Straight Outta Compton charts the dizzy rise and scary fall of rap supergroup N.W.A, whose frustration and rage against lifetimes of police harassment and violence toward residents of inner city L.A. created the scorching explosion of vocal protests we’ve come to know as gangsta rap. Surviving members of the radical, barrier-smashing group Dr. Dre, Ice Cube and Tomica Wood-Wright (the widow of Easy-E) are producers of the film and while that gambit is understandable, iron-fisted control has its flaws and drawbacks. They’re going for a full-authorized legacy movie and, for better or worse, that’s exactly what we’ve got here. The script, credited to Jonathan Herman and Andrea Berloff, begins in 1986, when the group members weren’t icons and when they are at their most likable — minus all that fronting and braggadocio.

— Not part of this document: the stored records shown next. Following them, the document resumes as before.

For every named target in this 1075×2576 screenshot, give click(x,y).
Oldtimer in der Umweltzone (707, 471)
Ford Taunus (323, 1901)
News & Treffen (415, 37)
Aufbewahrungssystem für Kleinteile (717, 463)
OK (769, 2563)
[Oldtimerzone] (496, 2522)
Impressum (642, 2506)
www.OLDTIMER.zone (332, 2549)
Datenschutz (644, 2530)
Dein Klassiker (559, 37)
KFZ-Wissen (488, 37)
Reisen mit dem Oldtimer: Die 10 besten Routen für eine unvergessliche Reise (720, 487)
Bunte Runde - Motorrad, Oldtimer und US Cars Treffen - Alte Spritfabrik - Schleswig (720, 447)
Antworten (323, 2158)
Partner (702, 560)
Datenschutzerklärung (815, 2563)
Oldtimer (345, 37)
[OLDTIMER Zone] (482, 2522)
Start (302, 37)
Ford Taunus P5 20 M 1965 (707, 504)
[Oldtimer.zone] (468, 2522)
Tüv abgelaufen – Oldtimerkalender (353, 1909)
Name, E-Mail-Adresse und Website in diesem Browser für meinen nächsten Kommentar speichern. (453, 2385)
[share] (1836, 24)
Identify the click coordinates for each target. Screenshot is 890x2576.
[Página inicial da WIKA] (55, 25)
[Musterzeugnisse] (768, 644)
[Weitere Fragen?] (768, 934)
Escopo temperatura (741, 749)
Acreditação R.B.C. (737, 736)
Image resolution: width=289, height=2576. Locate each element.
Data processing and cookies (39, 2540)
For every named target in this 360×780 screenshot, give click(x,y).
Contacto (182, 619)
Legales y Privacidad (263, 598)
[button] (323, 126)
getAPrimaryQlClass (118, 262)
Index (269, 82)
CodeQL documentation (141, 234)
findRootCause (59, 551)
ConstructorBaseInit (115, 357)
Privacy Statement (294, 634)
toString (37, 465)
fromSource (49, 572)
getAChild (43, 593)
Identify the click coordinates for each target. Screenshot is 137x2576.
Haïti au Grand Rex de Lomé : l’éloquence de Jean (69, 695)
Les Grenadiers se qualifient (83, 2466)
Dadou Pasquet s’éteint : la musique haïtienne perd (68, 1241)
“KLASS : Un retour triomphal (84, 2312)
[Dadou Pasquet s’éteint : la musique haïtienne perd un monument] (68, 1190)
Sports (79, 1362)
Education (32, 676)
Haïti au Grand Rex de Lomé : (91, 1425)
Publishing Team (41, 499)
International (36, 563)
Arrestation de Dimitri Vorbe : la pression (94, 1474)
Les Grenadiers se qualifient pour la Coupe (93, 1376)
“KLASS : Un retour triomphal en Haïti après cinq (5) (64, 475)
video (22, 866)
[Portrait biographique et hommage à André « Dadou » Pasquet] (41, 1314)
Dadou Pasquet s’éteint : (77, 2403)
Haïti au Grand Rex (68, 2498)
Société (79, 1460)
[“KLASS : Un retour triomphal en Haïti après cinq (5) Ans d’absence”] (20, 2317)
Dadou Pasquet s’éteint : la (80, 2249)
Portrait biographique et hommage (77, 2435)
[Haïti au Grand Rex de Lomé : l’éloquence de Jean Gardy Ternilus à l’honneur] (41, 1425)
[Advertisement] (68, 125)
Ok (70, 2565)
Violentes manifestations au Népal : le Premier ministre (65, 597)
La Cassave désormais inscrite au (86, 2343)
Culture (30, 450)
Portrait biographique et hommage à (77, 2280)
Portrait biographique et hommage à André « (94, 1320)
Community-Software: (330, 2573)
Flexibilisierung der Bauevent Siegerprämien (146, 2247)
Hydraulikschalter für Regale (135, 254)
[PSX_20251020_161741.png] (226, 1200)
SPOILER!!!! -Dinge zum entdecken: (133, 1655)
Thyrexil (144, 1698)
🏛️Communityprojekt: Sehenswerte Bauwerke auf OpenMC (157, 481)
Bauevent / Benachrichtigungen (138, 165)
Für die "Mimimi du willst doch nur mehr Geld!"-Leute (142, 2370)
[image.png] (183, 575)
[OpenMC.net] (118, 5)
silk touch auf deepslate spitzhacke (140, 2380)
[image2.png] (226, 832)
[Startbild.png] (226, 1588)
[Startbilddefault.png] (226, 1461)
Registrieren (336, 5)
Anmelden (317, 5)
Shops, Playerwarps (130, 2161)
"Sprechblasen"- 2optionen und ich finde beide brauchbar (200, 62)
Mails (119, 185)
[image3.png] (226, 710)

Hustling, charismatic Easy-E (Jason Mitchell, a standout) has his own thing going as a mid-level drug dealer who holds a realistically fatalistic point of view about his odds of living and the trajectory of his life. Meanwhile Dr. Dre (Corey Hawkins) is a DJ who definitely knows his James Brown and Funkadelic and is blessed with an uncanny ear. Then, there’s scrappy, two-fisted high school kid Ice Cube (O’Shea Jackson Jr., a dead ringer for his dad) who frantically scrawls rhymes in his notebook while riding back and forth on the school bus. These two have the juice and the hustle and the movie makes certain we know that. Meanwhile, MC Ren (Aldis Hodge) and DJ Yella (Neil Brown Jr.) don’t get much play at all.
The boys hook up as a group and, with the assistance of manager Jerry Heller (Paul Giamatti), they put out, arguably, a half-dozen of the most vibrant, essential, and powerful hip-hop albums of the ‘90s. And then things go wrong as they must, because at heart, Straight Outta Compton is a straight musical bio movie. That’s okay, though, because, directed by F. Gary Gray (who directed Ice Cube’s Friday), it’s also a brash, enjoyable nostalgic rush that also happens to be as timely as tomorrow.